## Text segment
▬▬▬

It was one thing to believe that through strategic bombing the enemy could be brought to final defeat--quite another thing to implement the plan to accomplish it and to do it before the enemy could prevail everywhere. Europe was already lost--only Britain remained as a place from which strategic bombing could be carried out. When Pearl Harbor was bombed the situation changed dramatically in all branches of the American military--land, sea and air. Hundreds of military bases and training camps were quickly set up for every conceivable personnel need. Ultimately, some 11,000,000 men and women were taken into service, both enlistees and draftees. Millions more took care of the "home front," manning the factories and the farms.

The AAF grew rapidly. Enlistees came in such large numbers that many were held in the Reserves until there were openings at the training camps. This was Bradley's experience. Bradley, Jones and crew became part of a huge operation. At its peak the air forces of the United States had a strength of some 2,400,000 men and women.

Leadership was an important factor in all that was undertaken and in all that was subsequently accomplished. America was fortunate to have great leaders at all levels: from the President and Commander-in-Chief Franklin D. Roosevelt, to the most distant infantry squad leader and bomber pilot. Leadership, courage when needed, and having the "right stuff"--these were the personal attributes that brought America the final victory. At the top levels of military command, the nation had General George C. Marshall, Chief of Staff and General Dwight D. Eisenhower, Supreme Commander-Europe. For the AAF there was the incomparable General Henry "Hap" Arnold. He was a career airman who had first flown in 1911 and was chief of America's air forces throughout the war--1938 to 1946.

▬▬▬

## Supplied information

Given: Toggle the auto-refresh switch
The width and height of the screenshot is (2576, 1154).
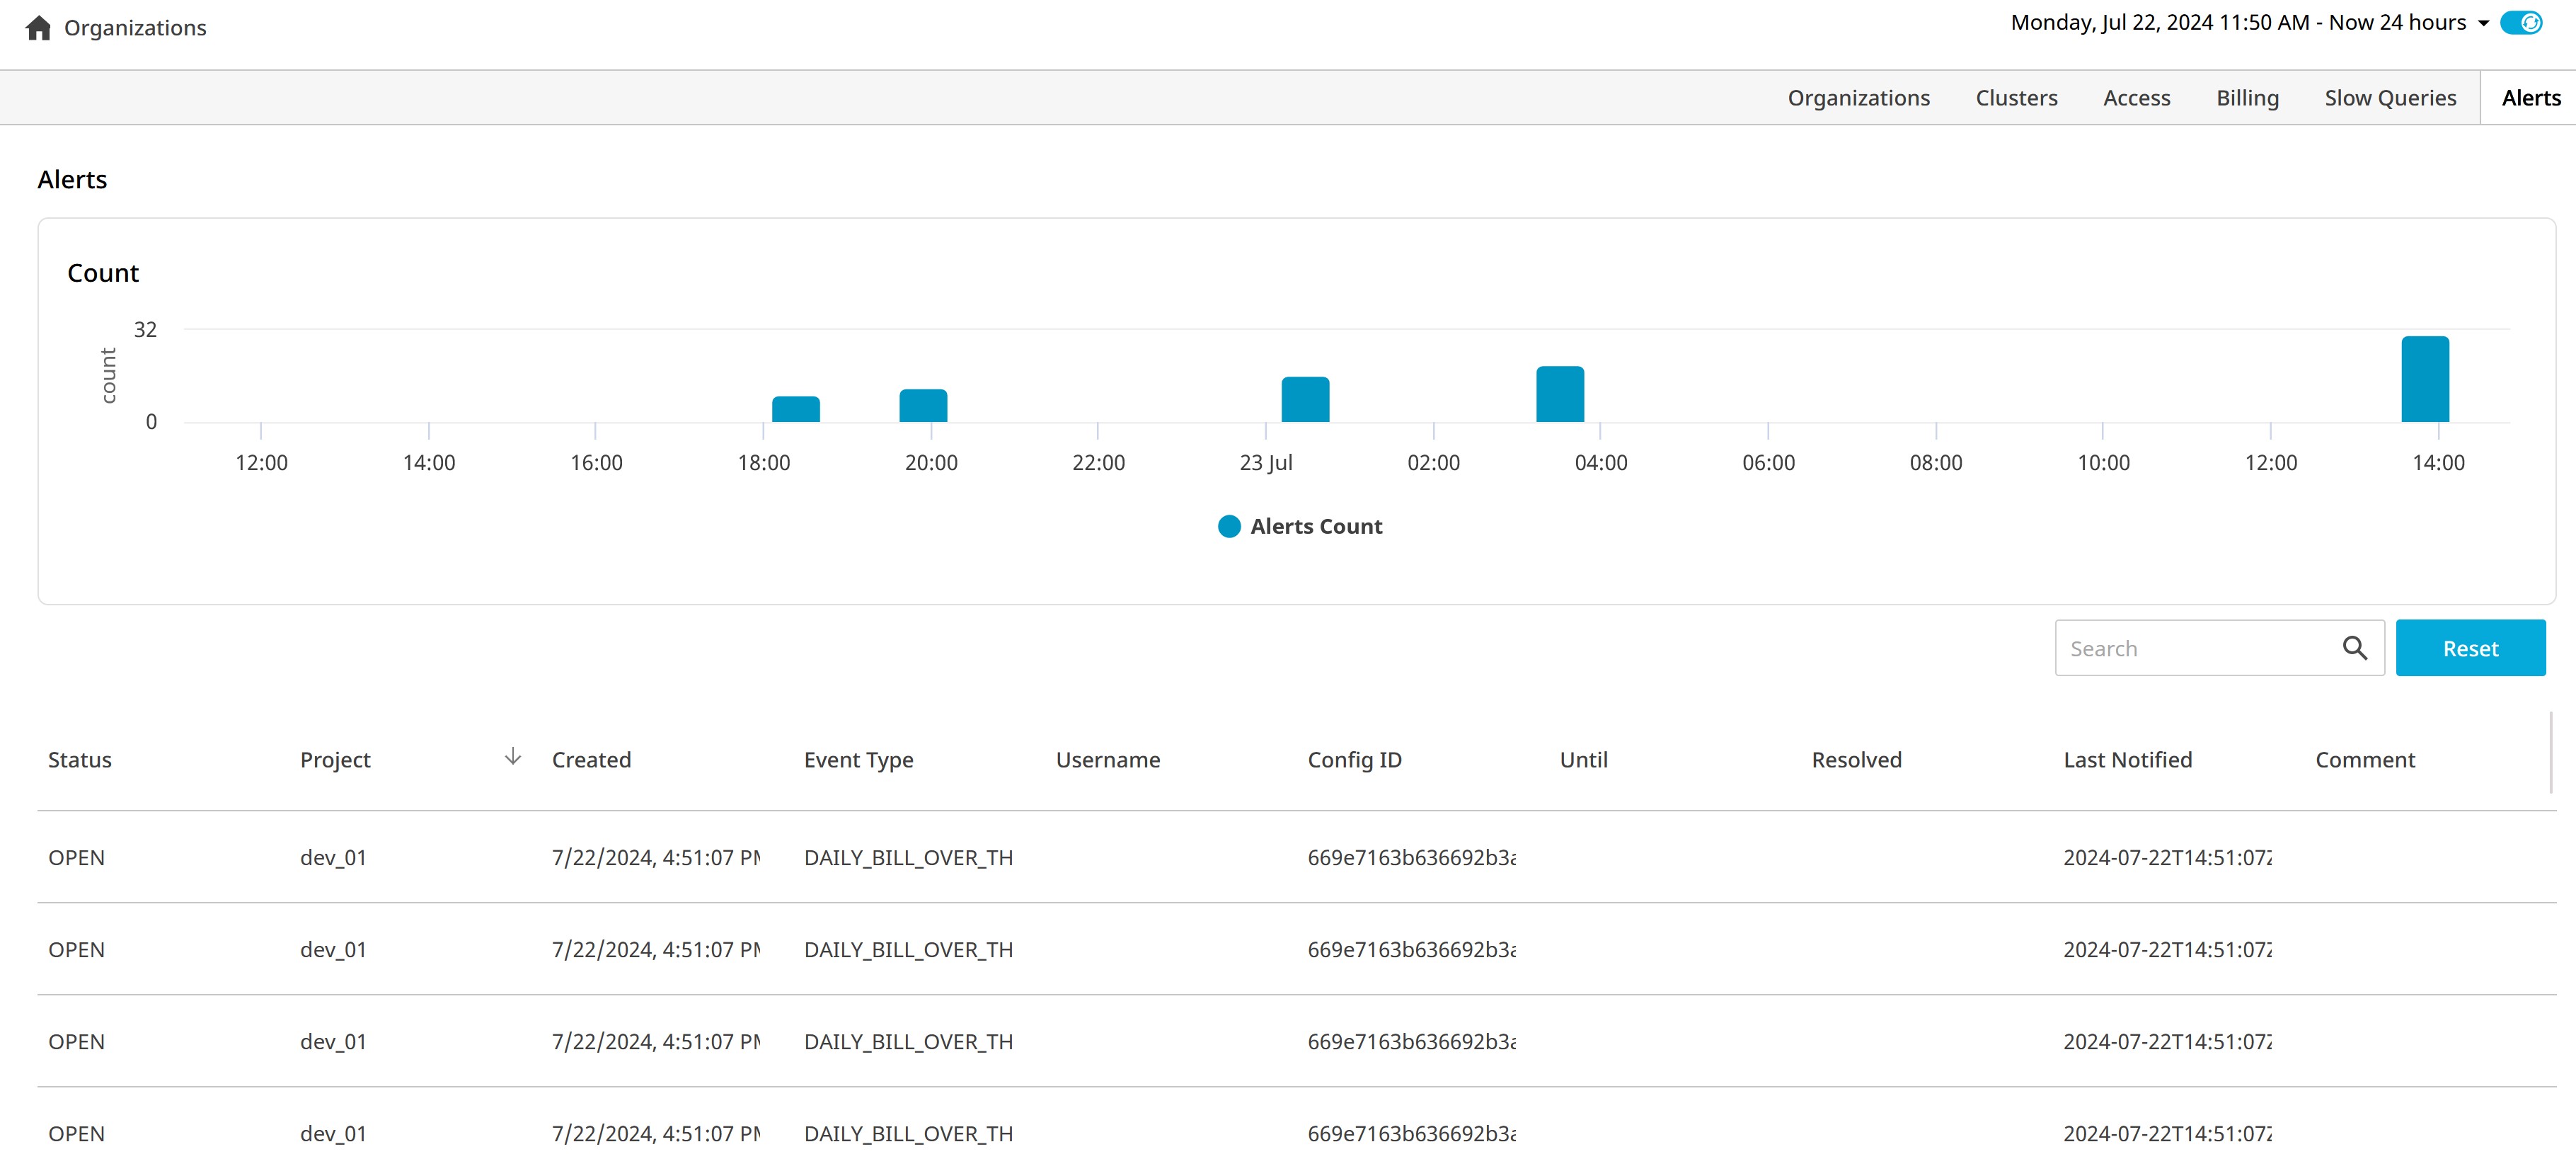Looking at the screenshot, I should pos(2521,22).
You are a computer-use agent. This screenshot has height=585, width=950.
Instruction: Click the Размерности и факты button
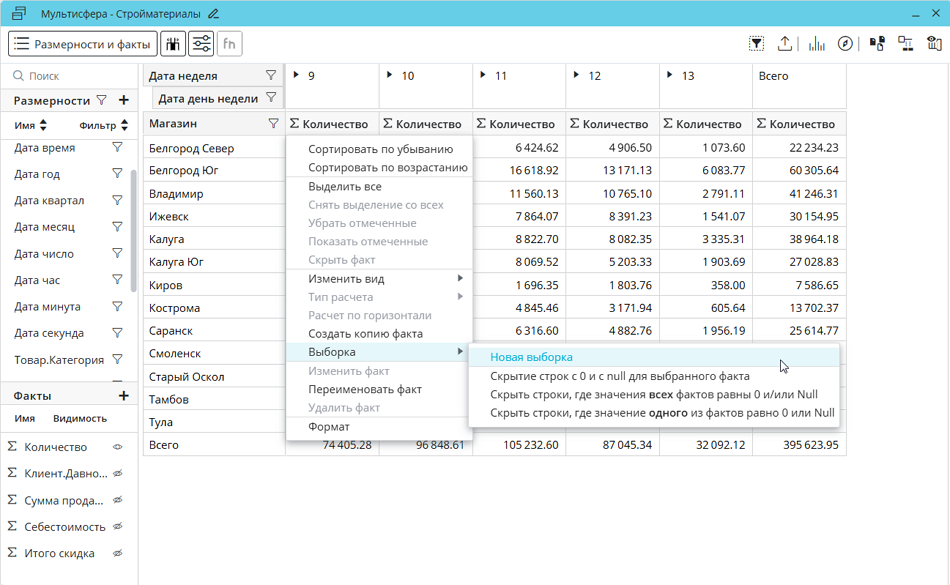coord(82,44)
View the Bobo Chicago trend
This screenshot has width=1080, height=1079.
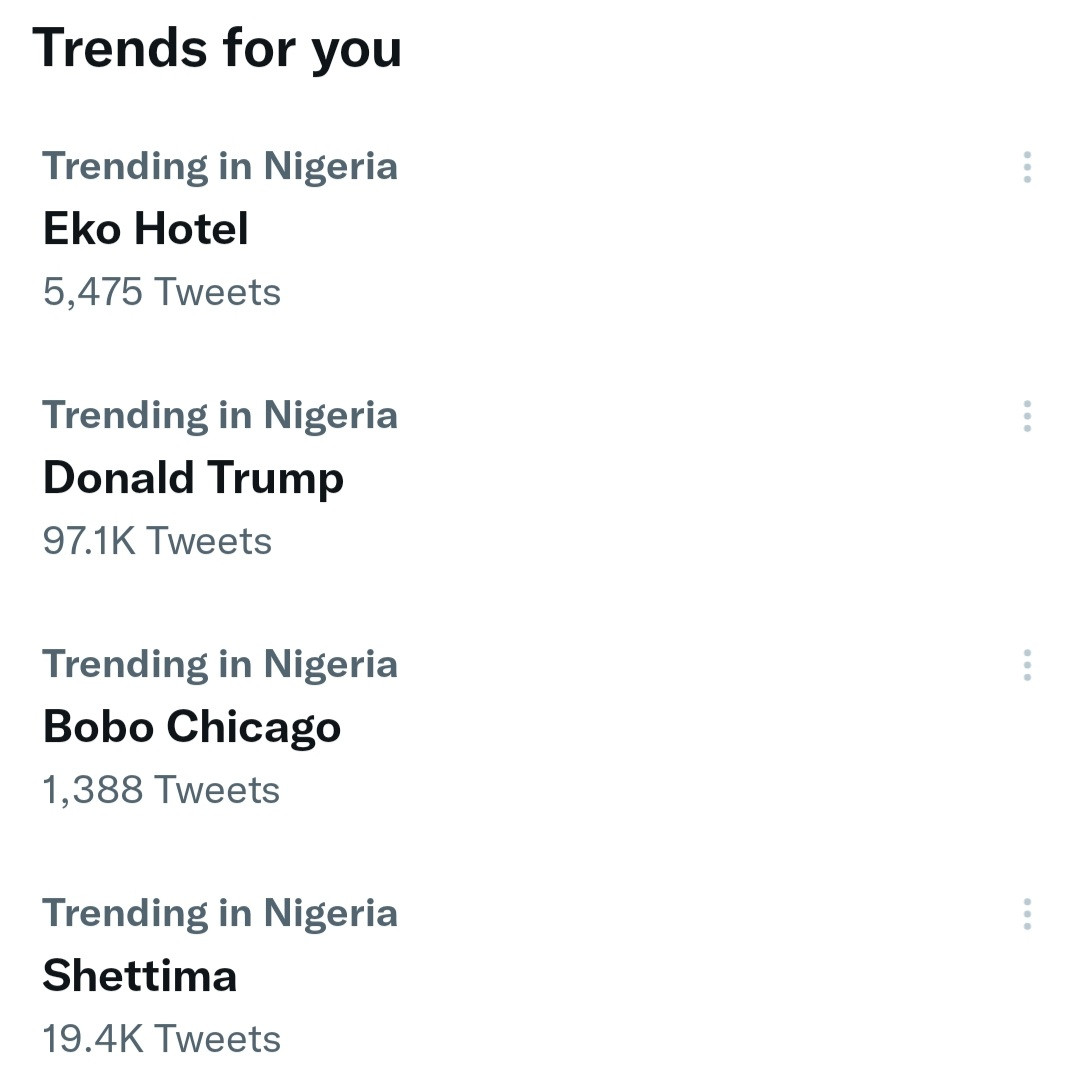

▬▬▬

## Exercise tasks
1. In the text on America's air war, list every person who is named together with a title or rank.
2. Extend the text on America's air war, picking up right after its final sentence.

## Task results
1.
- President and Commander-in-Chief Franklin D. Roosevelt
- General George C. Marshall, Chief of Staff
- General Dwight D. Eisenhower, Supreme Commander-Europe
- General Henry "Hap" Arnold

2.
On January 28, 1942 the U.S. Eighth Air Force was activated at Savannah, Georgia as a strategic air force. General Carl "Tooey" Spaatz, veteran combat pilot of World War I, was appointed its commanding officer. He took its first units to Britain in May 1942 and commanded it there from May 1942 to November 1942. After commanding Allied air operations in the Mediterranean theater (MTO) from November 30, 1942 to January 6, 1944, he returned to England as commander of all U.S. air forces in both the ETO and MTO. General Ira Eaker, long an army pilot, was Spaatz's deputy commander and commanded the Eighth when Spaatz was in the MTO. General James H. "Jimmy" Doolittle commanded the Eighth from January 6, 1944 until the German surrender in May 1945.

To understand the enormous task of bringing the Eighth Air Force to operational status in England, one needs to be informed of its organization and development and something of its early experiences. For this purpose, first see Fig. 8 which depicts its bomber, fighter, training and service commands--its air divisions, combat wings, groups and squadrons. All of this had to be assembled and transported to England--a task simple to present on a chart but terribly difficult to achieve in such a short time and in the face of competing demands in all branches of the armed forces in all theaters of war.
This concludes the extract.